The Department of Homeland Security (DHS) just hit the brakes on a massive plan to turn American warehouses into immigrant detention centers. This isn't just a minor administrative hiccup. It's a full-scale freeze on a controversial $38 billion expansion started under former Secretary Kristi Noem.
If you've been following the news, you know the Department has a new boss. Markwayne Mullin was sworn in as the head of DHS only last week, and he's already digging through the files Noem left behind. The core of the issue? A scramble to buy up industrial space that left local mayors and residents feeling blindsided and, frankly, ignored.
Why the warehouse plan hit a wall
The original goal was ambitious, to say the least. The Noem-led DHS wanted to boost detention capacity to 92,000 beds. To get there, they planned to buy eight massive warehouses—each capable of holding up to 10,000 people—along with 16 smaller regional sites.
So far, the government has already dropped $1.074 billion on 11 warehouses across eight states:
- Arizona
- Georgia
- Maryland
- Michigan
- New Jersey
- Pennsylvania
- Texas
- Utah
The problem is that buying a building is the easy part.
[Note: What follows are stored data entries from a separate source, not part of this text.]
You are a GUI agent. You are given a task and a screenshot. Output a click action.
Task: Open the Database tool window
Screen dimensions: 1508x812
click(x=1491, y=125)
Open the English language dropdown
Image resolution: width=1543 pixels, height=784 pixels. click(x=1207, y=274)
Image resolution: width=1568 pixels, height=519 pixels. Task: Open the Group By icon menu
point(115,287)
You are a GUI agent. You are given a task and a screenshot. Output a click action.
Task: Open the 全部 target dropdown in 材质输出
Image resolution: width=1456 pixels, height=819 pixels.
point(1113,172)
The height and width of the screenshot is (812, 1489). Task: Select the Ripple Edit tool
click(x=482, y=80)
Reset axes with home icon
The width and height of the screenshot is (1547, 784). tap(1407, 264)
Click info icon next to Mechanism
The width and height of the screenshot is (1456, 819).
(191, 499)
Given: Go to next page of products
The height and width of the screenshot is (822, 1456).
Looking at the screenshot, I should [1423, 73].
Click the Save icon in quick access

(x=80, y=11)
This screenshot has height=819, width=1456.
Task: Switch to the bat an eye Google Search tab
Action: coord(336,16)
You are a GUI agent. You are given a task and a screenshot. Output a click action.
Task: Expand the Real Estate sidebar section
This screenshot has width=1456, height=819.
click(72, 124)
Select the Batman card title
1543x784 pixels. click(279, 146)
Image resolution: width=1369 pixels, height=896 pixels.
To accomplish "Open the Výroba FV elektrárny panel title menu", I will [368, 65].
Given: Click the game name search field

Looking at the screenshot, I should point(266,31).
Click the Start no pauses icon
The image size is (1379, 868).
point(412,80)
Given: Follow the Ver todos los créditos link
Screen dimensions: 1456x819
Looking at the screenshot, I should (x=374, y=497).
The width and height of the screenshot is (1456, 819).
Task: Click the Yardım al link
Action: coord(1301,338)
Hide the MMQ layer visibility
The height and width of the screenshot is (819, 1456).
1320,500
Turning a giant empty shell into a functioning facility that houses thousands of people is a logistical nightmare. Local leaders in places like Surprise, Arizona, and various towns in Maryland found out about these deals only after the ink was dry. You can't just drop 1,500 people into a neighborhood and expect the local water and sewer systems to handle it without a hitch.
Mullin's shift in strategy
Markwayne Mullin isn't your typical career politician. Before he was in the Senate, he ran his family’s plumbing and construction business. During his confirmation hearing, he made it clear that he understands the "waste and water" side of things better than most. He’s essentially saying that if the pipes don’t work, the policy won't work either.
By pausing new purchases, Mullin is signaling a shift toward what he calls being "good partners" with local communities. It’s a direct response to the intense backlash from residents who objected on both moral and practical grounds. In some areas, the resistance was so strong that property owners backed out of deals entirely. Eight potential purchases, including one in Kansas City, fell through because the owners simply refused to sell to ICE.
The red tape reality check
It’s not just about the warehouses. There's a deeper fight over how the DHS spends money. Kristi Noem had implemented a rule that required Cabinet-level approval for any contract over $100,000. For a department as big as the DHS, that’s an insane amount of micromanagement.
Think about it this way: roughly 31% of all DHS contracts hit that $100,000 mark. By forcing every single one of those through the Secretary’s office, Noem created a bottleneck that slowed down everything from disaster relief to border security. Mullin is now moving to raise that threshold back up to $25 million. He wants his team to actually do their jobs instead of waiting months for a signature on a routine purchase.
What happens to the existing sites?
The 11 warehouses the government already owns aren't just going to disappear. They're currently under a "scrutiny review." This means the DHS is looking at the contracts to see if they’re even viable.
In Surprise, Arizona, we’re already seeing the results of this rethink. The facility was originally supposed to hold 1,500 people. Now, the DHS says they’ll cap it at 542 beds. That’s a massive scale-back. It shows that the new leadership is willing to compromise with local officials to keep the peace, even if it means moving slower on the administration's broader deportation goals.
Is the mass deportation plan dead?
Not even close. President Trump’s agenda still centers on large-scale removals. Mullin is a loyalist, and he isn't trying to stop the mission. He’s trying to fix the plumbing—literally and figuratively.
The "Noem-era" approach was about speed and scale at any cost. The "Mullin-era" looks like it’ll be about operational efficiency and reducing legal friction. Lawsuits are already pending in three states over these warehouse purchases. If the DHS keeps steamrolling local governments, they’ll spend more time in court than they will processing detainees.
If you live near one of these proposed sites, keep an eye on your local city council meetings. The "pause" gives communities a window to negotiate. The DHS is finally asking about sewer capacity and infrastructure before they sign the check. It's a pragmatic move that might actually make the system more stable in the long run, even if it feels like a retreat to the hardliners.
Don't expect the detention push to vanish. Expect it to get quieter, more organized, and much more focused on the boring details of construction and local zoning. For now, the "warehouse gold rush" is over.